Sorot Indonesia – Dalam beberapa hari terakhir, masyarakat dihebohkan dengan pernyataan anggota DPRD yang menyebut ibu-ibu pengkritik program Makan Bergizi Gratis (MBG) sebagai ‘gembrot’. Pernyataan ini datang dari Nana Kencanawati, seorang legislator yang kini telah meminta maaf atas ucapannya. Kejadian ini memicu beragam reaksi dari publik, terutama di kalangan ibu-ibu yang merasa dihakimi.
Pada hari Minggu, 21 Juni 2026, ratusan siswa dari Sekolah Dasar (SD) dan Sekolah Menengah Pertama (SMP) di Kota Batam, Kepulauan Riau, melakukan aksi pawai sebagai bentuk dukungan terhadap program MBG. Namun, Wakil Ketua Komisi X DPR RI, Lalu Hadrian Irfani, menyatakan bahwa aksi tersebut seharusnya tidak mengganggu proses belajar-mengajar di sekolah.
“Jangan sampai gerakan-gerakan seperti itu akan berpengaruh terhadap proses belajar-mengajar, akan mengganggu siswa-siswi kita untuk melaksanakan tugas sesungguhnya mereka yang ada di sekolah,” tegas Lalu di Gedung DPR, Jakarta. Menurutnya, aspirasi siswa seharusnya disampaikan melalui pihak sekolah dan tidak perlu turun ke jalan.
Seiring dengan pernyataan Nana Kencanawati yang viral, banyak pihak mulai menyuarakan pendapat mereka mengenai pentingnya menghargai kritik sebagai bagian dari proses demokrasi. Ibu-ibu yang dijuluki ‘gembrot’ dalam pernyataannya merasa terdiskriminasi dan meminta agar pemimpin lebih sensitif terhadap perasaan masyarakat.
“Kami hanya menyuarakan pendapat kami terkait program yang sangat kami pedulikan. Kami ingin MBG ini berjalan dengan baik dan tidak ada stigma negatif terhadap kami,” ujar salah satu perwakilan ibu-ibu kritik program MBG yang enggan disebutkan namanya.

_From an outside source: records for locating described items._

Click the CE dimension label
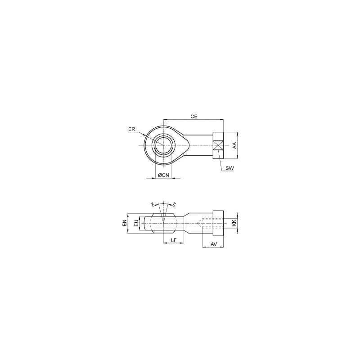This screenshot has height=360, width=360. tap(194, 116)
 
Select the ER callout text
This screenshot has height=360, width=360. tap(131, 130)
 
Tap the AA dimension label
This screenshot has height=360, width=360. tap(234, 145)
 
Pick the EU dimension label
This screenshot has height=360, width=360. tap(136, 223)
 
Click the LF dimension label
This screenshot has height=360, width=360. tap(173, 240)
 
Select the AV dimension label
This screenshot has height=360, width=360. tap(214, 244)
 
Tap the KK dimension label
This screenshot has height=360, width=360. tap(234, 223)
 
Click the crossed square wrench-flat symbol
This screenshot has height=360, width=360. tap(219, 145)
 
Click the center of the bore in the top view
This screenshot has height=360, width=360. tap(163, 144)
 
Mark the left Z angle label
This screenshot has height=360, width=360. tap(153, 205)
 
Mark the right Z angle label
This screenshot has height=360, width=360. tap(174, 205)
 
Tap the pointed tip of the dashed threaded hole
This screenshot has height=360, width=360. tap(197, 222)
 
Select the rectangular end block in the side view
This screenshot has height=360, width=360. tap(218, 223)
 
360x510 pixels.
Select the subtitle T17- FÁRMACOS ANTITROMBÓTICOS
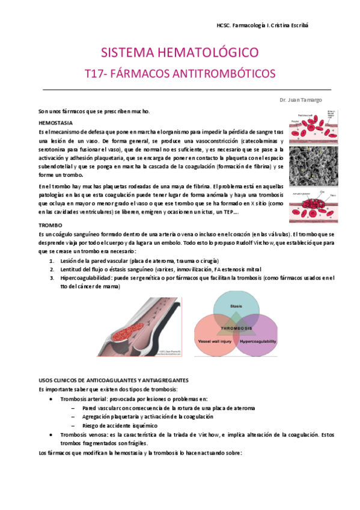click(179, 73)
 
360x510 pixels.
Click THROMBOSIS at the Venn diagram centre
click(236, 328)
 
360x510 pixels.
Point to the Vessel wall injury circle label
click(214, 341)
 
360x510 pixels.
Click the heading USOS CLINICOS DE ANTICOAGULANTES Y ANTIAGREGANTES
click(114, 380)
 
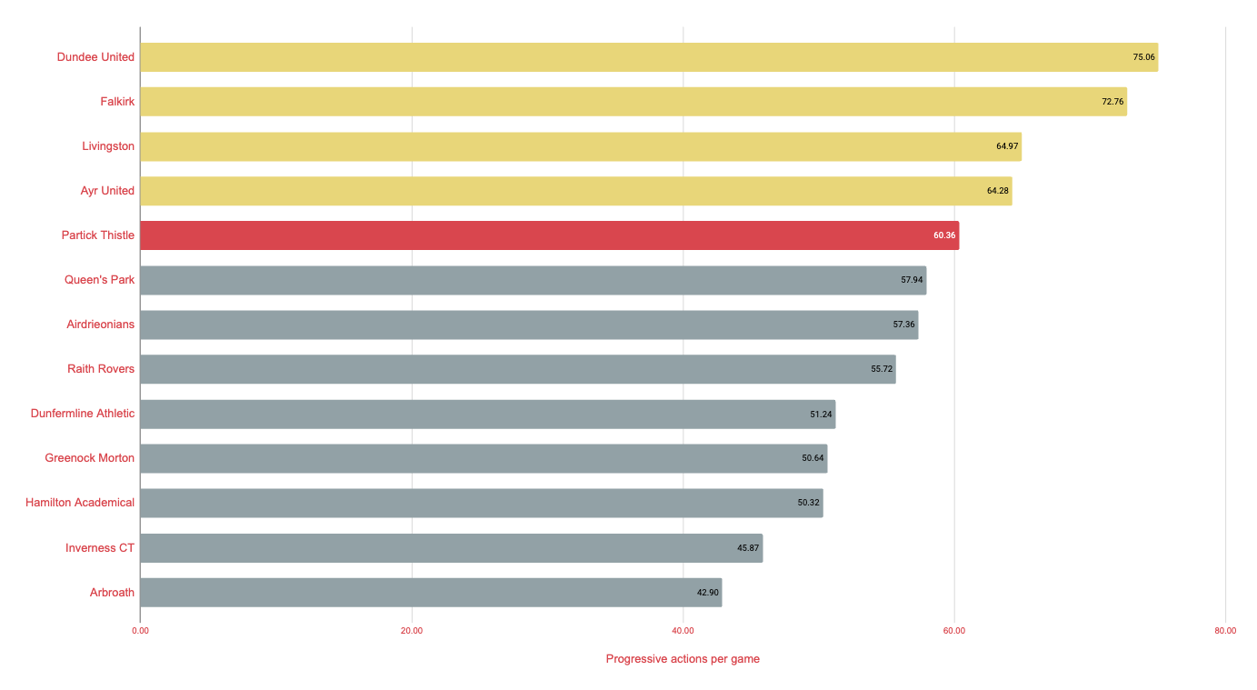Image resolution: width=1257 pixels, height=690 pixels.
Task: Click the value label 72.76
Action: [1112, 102]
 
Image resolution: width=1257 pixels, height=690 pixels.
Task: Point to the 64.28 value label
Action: [998, 191]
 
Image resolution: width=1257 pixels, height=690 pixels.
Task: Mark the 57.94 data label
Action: [912, 280]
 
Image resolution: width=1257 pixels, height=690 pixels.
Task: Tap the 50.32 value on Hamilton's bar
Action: [809, 503]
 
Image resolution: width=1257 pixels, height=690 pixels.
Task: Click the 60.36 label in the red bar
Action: [944, 235]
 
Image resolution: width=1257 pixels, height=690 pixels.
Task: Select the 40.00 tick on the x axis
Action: [683, 631]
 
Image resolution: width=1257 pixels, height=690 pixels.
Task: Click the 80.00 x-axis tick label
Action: [1224, 631]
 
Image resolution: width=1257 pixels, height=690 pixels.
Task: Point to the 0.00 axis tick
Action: [140, 631]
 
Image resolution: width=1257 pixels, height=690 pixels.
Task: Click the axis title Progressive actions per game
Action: [683, 659]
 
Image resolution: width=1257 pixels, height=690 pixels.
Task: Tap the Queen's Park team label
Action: [99, 280]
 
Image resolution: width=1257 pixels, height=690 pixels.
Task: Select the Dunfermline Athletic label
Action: [82, 414]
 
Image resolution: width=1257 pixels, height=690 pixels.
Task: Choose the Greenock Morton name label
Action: [89, 458]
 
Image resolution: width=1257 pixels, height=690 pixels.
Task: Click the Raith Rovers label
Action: [100, 369]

Menanggapi hal ini, Nana Kencanawati pun akhirnya meminta maaf dan menyatakan bahwa pernyataannya tidak bermaksud untuk menyinggung siapa pun. “Saya mohon maaf atas kata-kata yang tidak patut itu. Saya sangat menghargai semua kritik yang membangun,” ucapnya dalam konferensi pers yang diadakan setelah pernyataannya viral.

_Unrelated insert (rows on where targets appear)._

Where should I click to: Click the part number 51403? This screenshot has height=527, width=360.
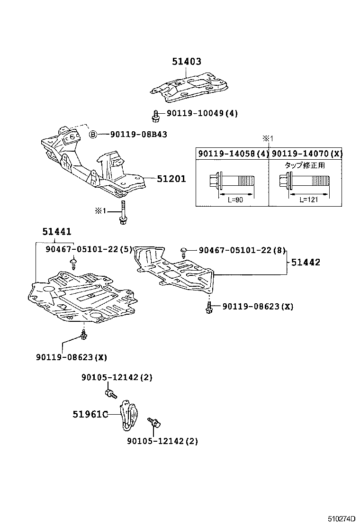[186, 62]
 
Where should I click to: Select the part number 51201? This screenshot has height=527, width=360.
[171, 179]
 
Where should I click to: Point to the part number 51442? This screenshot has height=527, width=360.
[306, 262]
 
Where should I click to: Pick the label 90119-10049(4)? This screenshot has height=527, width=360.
[202, 114]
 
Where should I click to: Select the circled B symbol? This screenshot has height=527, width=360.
[93, 135]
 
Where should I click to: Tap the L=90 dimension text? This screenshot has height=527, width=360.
[235, 200]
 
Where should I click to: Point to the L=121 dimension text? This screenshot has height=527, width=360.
[308, 200]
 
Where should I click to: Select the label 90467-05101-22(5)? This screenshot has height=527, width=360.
[89, 249]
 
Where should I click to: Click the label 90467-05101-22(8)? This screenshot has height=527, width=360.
[241, 249]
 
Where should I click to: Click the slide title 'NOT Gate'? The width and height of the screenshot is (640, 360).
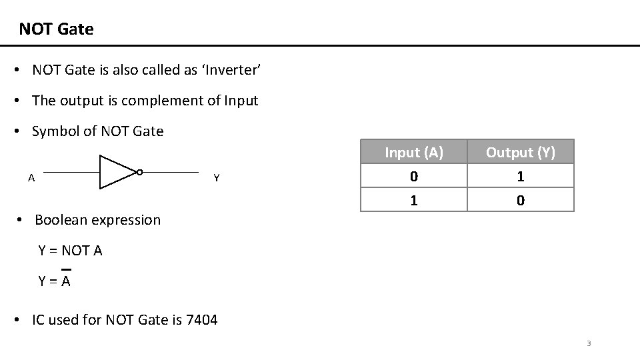coord(56,29)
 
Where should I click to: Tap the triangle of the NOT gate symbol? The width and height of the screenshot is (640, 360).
coord(115,172)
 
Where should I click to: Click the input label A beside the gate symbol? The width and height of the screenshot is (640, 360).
coord(31,178)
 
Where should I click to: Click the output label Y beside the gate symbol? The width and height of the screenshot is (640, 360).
coord(216,178)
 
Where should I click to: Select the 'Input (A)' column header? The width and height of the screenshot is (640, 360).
coord(414,153)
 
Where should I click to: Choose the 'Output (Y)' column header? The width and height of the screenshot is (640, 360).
coord(520,153)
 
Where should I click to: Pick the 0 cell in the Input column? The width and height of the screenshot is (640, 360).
coord(414,177)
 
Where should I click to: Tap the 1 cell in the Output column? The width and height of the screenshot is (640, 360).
coord(520,177)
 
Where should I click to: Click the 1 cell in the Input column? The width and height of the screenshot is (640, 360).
coord(414,200)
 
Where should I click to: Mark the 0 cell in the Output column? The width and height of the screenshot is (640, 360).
coord(520,200)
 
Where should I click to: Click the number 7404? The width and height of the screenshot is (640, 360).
coord(201,320)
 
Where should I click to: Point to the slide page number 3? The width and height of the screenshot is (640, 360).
coord(589,344)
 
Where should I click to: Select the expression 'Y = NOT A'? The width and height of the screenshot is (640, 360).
coord(70,251)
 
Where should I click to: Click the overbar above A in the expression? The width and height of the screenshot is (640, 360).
coord(66,270)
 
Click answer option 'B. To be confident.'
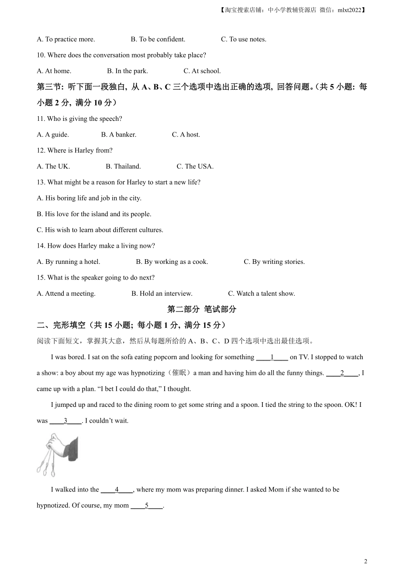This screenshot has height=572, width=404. coord(158,39)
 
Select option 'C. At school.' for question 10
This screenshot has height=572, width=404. coord(202,71)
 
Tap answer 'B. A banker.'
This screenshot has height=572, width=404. coord(119,134)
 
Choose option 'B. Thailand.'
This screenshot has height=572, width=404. coord(123,166)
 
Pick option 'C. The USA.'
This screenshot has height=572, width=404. coord(195,166)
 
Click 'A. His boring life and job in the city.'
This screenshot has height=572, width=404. coord(89,198)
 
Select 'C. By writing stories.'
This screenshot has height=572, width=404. coord(274,262)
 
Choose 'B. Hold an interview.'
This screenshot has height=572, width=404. coord(162,294)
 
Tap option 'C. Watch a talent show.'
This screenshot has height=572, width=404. coord(261,294)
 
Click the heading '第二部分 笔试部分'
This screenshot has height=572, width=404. coord(202,309)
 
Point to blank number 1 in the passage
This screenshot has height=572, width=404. coord(272,358)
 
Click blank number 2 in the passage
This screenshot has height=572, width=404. coord(342,373)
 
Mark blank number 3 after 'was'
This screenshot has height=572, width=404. coord(65,421)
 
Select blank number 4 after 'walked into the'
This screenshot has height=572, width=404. coord(117,490)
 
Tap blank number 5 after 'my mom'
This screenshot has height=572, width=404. coord(147,506)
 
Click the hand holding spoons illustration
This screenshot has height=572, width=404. coord(57,454)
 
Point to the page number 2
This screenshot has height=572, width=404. coord(366,561)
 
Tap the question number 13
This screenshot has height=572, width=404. coord(41,182)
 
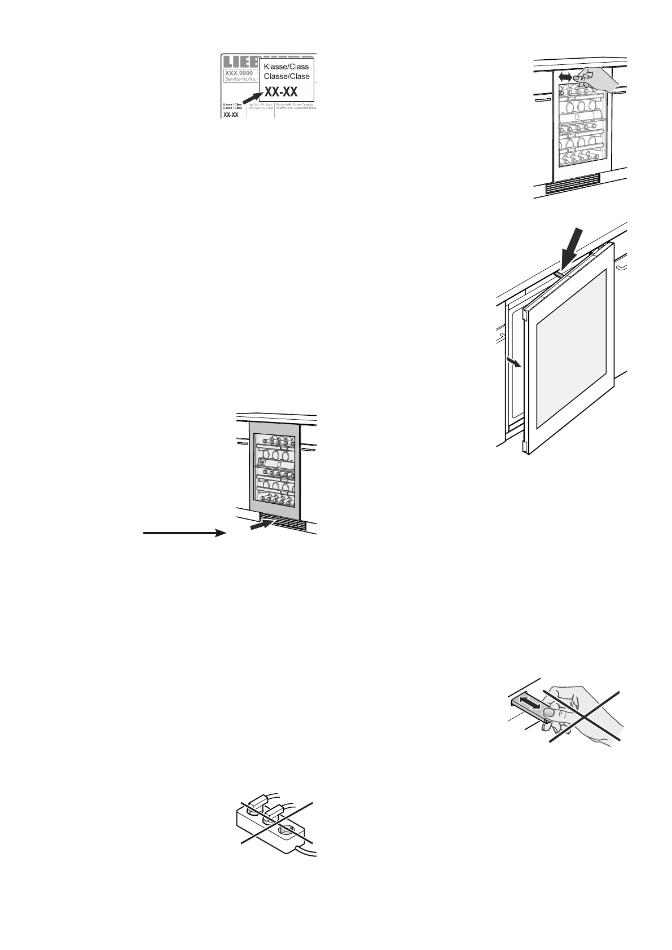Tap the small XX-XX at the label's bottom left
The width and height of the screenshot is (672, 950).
point(231,115)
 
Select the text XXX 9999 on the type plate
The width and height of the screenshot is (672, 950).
point(239,73)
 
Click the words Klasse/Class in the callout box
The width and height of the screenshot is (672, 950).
point(287,67)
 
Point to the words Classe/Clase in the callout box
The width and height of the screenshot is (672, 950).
point(287,76)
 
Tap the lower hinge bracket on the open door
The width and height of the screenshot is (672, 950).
point(526,447)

Sementara itu, aksi siswa mendukung MBG di Batam telah menjadi perhatian banyak kalangan, termasuk Dinas Pendidikan Kota Batam yang mengonfirmasi adanya pawai tersebut. Lalu Hadrian Irfani menyebutkan bahwa fenomena tersebut mencerminkan kekhawatiran masyarakat akan keberlanjutan program MBG yang dinilai sangat penting untuk peningkatan gizi anak-anak.

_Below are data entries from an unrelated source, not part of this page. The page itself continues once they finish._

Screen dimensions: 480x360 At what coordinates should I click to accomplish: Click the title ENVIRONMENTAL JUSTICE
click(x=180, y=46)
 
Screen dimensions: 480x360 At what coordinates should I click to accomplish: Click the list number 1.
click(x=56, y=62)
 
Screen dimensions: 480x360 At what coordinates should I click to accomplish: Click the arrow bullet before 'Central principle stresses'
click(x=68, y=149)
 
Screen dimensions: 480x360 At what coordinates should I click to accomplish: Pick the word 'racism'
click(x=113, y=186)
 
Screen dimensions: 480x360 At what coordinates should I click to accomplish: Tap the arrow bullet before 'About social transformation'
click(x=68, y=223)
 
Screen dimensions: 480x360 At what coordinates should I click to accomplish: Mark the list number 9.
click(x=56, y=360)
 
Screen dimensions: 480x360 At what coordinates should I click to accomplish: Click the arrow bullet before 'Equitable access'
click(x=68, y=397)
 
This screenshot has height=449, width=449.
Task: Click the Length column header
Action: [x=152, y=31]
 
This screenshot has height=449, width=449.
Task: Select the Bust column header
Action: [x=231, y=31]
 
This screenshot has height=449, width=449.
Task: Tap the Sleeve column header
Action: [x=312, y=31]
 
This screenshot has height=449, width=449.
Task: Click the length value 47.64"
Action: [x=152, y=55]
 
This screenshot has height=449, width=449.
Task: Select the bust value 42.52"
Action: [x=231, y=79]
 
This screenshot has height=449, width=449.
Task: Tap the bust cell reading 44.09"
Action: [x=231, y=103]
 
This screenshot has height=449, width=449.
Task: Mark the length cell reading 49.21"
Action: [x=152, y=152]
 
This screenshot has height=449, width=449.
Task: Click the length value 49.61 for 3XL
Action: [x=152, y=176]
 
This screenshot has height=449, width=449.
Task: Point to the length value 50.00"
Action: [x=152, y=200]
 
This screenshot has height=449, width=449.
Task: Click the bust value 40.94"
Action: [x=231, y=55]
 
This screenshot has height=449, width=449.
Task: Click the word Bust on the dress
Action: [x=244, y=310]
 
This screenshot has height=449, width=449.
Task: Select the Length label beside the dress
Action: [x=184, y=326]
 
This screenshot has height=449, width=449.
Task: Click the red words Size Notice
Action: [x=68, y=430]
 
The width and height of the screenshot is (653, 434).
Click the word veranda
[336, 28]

“Manfaat MBG ini sebenarnya sangat penting jika dikelola dengan baik. Jika dapur-dapur yang ada betul-betul melaksanakan sesuai dengan standar, juklak, dan juknis yang sudah diberikan oleh BGN,” ujarnya.
Melihat kondisi ini, tak sedikit yang berharap agar insiden ini menjadi pelajaran bagi para politisi untuk lebih berhati-hati dalam berkomunikasi dengan publik. Selain itu, masyarakat diharapkan untuk terus menyuarakan pendapat mereka secara konstruktif agar dapat berkontribusi dalam pengambilan keputusan publik.
Dengan pernyataan viral anggota DPRD sebut ibu-ibu pengkritik MBG ‘gembrot’, kini Nana Kencanawati minta maaf [titlebase], diharapkan kedepannya komunikasi antara masyarakat dan wakil rakyat dapat terjalin lebih baik, sehingga tidak ada lagi kata-kata yang menyakitkan dan menjurus pada diskriminasi.
Disclaimer: Artikel ini dibuat dengan bantuan AI Gemini/ChatGPT yang dimodifikasi oleh editor untuk kenyamanan pembaca.